Figure 1.5 This hierarchy graph shows a small selection of the classes available in iOS.

The objects that can hold collections of values like NSArray (a numerical array) and NSDictionary (an associative array) are picky about your sticking to their NS brethren. You’ll need to wrap C variables inside Cocoa classes whenever you hand off objects to these arrays. Finally, though NSString can take many sorts of objects when you’re formatting a string, you should be aware that Cocoa objects may require a different formatting string than their C equivalents.

In two situations, you’ll find that these NS classes can be a deficit. First, if you’re using the Core Foundation framework, you’ll often have to take advantage of toll-free bridging by casting variables, as you’ll see starting in topic 9, when we look at the Address Book. Second, if you’re using external APIs, you may need to convert some classes into their C equivalents. Topic 9′s look at the SQLite API explores this possibility, with NSString objects often being converted to their UTF-8 equivalent.

The most important of Cocoa’s Foundation objects is NSObject, which contains a lot of default behavior, including methods for object creation and memory management; you’ll learn about these later in this topic.

THE UI CLASSES

The second broad category contains the UI classes. These come from Cocoa Touch’s UIKit framework, which includes all the graphical objects you’ll be using as well as all the functionality for the iOS’s event model, much of which appears in UIResponder. That’s another topic we’ll return to soon.

Windows and views

As the UI classes demonstrate, iOS is deeply rooted in the idea of a graphical user interface. Therefore, let’s finish our introduction to iOS by looking at some of the main graphical abstractions embedded in the UIKit. There are three major abstractions: windows, views, and view controllers.

A window is something that spans the device’s entire screen. An application usually has only one, and it’s the overall container for everything your application does.

A view is the content holder in your application. You may have several of them, each covering different parts of the window or doing different things at different times. They’re all derived from the UIView class. But don’t think of a view as a blank container. Almost any object you use from UIKit will be a subclass of UIView that features a lot of behavior of its own. Among the major subclasses of UIView are UIControl, which gives you buttons, sliders, and other items with which users may manipulate your program, and UIScrollableView, which gives users access to more text than can appear at once.

A view controller does what its name suggests.
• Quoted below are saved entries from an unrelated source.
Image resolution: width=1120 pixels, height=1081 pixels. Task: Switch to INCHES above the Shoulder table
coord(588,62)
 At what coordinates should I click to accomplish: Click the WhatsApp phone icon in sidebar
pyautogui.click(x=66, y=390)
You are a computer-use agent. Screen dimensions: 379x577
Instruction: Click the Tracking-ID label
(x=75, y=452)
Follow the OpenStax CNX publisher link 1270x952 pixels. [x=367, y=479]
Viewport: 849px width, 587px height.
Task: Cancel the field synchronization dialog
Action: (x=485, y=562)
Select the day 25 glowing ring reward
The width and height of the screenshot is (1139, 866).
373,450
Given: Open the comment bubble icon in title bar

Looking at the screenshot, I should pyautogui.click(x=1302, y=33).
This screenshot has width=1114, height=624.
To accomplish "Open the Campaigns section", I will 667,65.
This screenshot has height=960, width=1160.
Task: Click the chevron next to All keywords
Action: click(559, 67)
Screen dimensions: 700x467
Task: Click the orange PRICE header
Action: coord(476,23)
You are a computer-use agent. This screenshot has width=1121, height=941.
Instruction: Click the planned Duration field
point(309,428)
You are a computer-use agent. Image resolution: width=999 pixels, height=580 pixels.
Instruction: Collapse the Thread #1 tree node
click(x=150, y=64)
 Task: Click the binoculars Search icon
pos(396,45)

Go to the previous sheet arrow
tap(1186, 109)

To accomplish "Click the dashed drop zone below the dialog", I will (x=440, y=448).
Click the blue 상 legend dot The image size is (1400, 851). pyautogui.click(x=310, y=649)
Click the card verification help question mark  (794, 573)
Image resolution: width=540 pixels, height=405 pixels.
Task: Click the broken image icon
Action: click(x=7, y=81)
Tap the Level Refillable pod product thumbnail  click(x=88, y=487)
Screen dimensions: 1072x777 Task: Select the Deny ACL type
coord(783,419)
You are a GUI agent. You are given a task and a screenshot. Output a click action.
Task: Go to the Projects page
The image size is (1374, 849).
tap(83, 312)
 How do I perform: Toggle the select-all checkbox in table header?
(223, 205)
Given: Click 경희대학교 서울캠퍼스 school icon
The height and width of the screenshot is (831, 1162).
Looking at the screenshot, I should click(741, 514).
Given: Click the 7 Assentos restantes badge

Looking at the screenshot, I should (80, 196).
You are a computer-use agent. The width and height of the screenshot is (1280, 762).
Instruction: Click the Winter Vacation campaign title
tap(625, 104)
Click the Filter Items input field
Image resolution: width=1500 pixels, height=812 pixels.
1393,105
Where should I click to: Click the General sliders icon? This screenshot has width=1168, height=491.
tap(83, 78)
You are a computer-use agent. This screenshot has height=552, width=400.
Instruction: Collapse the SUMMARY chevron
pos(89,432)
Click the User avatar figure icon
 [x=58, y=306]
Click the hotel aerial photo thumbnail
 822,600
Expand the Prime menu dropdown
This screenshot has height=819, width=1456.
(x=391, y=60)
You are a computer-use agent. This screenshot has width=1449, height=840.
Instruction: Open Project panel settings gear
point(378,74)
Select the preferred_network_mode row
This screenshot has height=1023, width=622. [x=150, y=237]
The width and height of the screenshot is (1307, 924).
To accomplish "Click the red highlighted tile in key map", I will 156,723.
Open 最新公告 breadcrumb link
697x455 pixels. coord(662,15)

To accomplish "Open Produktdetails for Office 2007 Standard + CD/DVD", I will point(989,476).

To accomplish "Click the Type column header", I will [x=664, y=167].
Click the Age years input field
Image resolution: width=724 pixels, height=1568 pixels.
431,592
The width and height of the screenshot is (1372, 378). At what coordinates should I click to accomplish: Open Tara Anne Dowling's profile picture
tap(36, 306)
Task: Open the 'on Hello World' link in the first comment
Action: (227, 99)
It acts as the controller element of the Model-View-Controller triad and in the process manages a view, sometimes called an application view. As such, it takes care of events and updating for your view.

In this topic, we’ve divided view controllers into two types. Basic view controllers manage a screenful of information (such as the table view controller), whereas advanced view controllers let a user move around among several subviews (such as the navigation bar controller and the tab bar controller).

Windows, views, and view controllers are ultimately part of a view hierarchy. This is a tree of objects that begins with the window at its root. A simple program may have a window with a view under it. Most programs start with a window and have a view controller under that, perhaps supported by additional view controllers, each of which controls views that may have their own subviews. We’ll illustrate this concept more clearly in topic 5 when we start looking at the basic view controllers that make this sort of hierarchy possible.